Se tenant devant Big Ben, Konga balance finalement son créateur d'un geste rageur, et se fait mitrailler par l'armée de Sa Majesté en grognant et en louchant de plus belle, sur une musique orchestrale aux accents tragiques en complet décalage avec le caractère ringue et pitoyable de ce bouquet final tant attendu. Konga meurt et le gorille géant redevient alors un bébé chimpanzé, sous le regard stupéfait de la population londonienne, dont les expressions faciales sont à l'image de la sidération du spectateur.
Anarchy in the U.K. !
Si vous aimez les acteurs dans des costumes de singe de farces-et-attrapes, les savants fous cabotins qui ne supportent pas qu'on remette en question leur génie, les effets spéciaux ringards, les vieilles séries B anglaises gentiment foireuses du style The Frozen Dead et qu'un rythme mollasson ne vous fait pas peur, alors vous pourrez vous laisser tenter par ce Konga qui n'a pas usurpé sa réputation de film craignos.

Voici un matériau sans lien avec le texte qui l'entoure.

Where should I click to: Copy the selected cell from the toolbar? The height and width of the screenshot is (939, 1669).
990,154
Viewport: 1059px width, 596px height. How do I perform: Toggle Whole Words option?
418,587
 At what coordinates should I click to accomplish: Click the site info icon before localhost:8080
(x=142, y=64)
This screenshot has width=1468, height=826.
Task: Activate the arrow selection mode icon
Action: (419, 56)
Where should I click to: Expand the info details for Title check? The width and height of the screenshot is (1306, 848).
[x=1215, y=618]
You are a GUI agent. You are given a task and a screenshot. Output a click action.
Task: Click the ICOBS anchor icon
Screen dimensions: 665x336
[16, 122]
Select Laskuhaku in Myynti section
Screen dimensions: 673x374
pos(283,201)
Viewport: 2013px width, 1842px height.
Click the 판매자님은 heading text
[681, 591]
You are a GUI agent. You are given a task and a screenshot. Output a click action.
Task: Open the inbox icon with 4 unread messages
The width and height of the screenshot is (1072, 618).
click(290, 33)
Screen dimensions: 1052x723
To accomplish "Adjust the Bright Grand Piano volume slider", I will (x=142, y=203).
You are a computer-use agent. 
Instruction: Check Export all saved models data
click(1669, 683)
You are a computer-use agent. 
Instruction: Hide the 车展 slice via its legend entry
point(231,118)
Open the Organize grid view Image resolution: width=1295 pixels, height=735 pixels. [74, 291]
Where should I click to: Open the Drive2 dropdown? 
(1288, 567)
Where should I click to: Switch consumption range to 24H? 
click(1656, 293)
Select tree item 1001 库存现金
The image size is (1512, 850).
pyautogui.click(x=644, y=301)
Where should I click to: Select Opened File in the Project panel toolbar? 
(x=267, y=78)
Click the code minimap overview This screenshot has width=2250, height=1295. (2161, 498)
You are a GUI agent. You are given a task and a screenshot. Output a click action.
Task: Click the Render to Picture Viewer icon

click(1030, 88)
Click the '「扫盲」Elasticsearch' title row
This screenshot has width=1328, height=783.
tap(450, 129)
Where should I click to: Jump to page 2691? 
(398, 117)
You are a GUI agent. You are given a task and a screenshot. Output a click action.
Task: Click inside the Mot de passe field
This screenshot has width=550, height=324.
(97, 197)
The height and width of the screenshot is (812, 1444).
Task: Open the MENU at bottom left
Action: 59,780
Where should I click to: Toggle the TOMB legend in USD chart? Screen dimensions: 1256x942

Sachez seulement qu'avec sa réalisation routinière, son doublage français à l'ancienne (c'est-à-dire que les dialogues les plus idiots du genre "Puisque c'est comme ça, tu sortiras seulement quand tu auras promis de rester avec moi !" sont récités comme du Phèdre), ses sous-intrigues pas toujours passionnantes et sa pingrerie budgétaire, on est assez loin du nanar colossal à la Banglar King Kong.
Mais bon, quand même, quel charisme il a, ce Konga !
Cote de rareté - 3/ Rare
Barème de notationPlusieurs éditions en blu-ray sont sorties aux Etats-Unis, au Royaume-Uni et en Allemagne, proposant le film dans une très belle copie.
Hélas, bien que la version française d'époque qui traîne sur Dailymotion nous ait permis de revoir le film dans la langue de Molière, nous n'avons point trouvé en France d'édition Bluray ni même DVD pour ce classique du schlock. Pour voir le film en VF, il n'existe comme support physique que l'antique VHS, sortie chez l'éditeur America sous le titre Panique sur Londres.
Pour profiter du film dans une copie correcte avec des sous-titres français, on pourra se tourner vers l'un des DVD de chez MGM, en édition solo ou en duo avec le croquignolet Yongary, Monstre des Abysses (un ersatz sud-coréen de Godzilla avec un dinosaure géant accro au pétrole et allergique à l'ammoniaque, qui danse le jerk sur de la musique yéyé quand on le châtouille !). Tout cela est en zone 1, hélas pour nos lecteurs et lectrices européens, mais heureusement pour nos lectrices et lecteurs canadiens. D'autres éditions blu-ray et DVD sont aussi sorties en Allemagne ou encore en Italie, mais sans VF ni sous-titres français.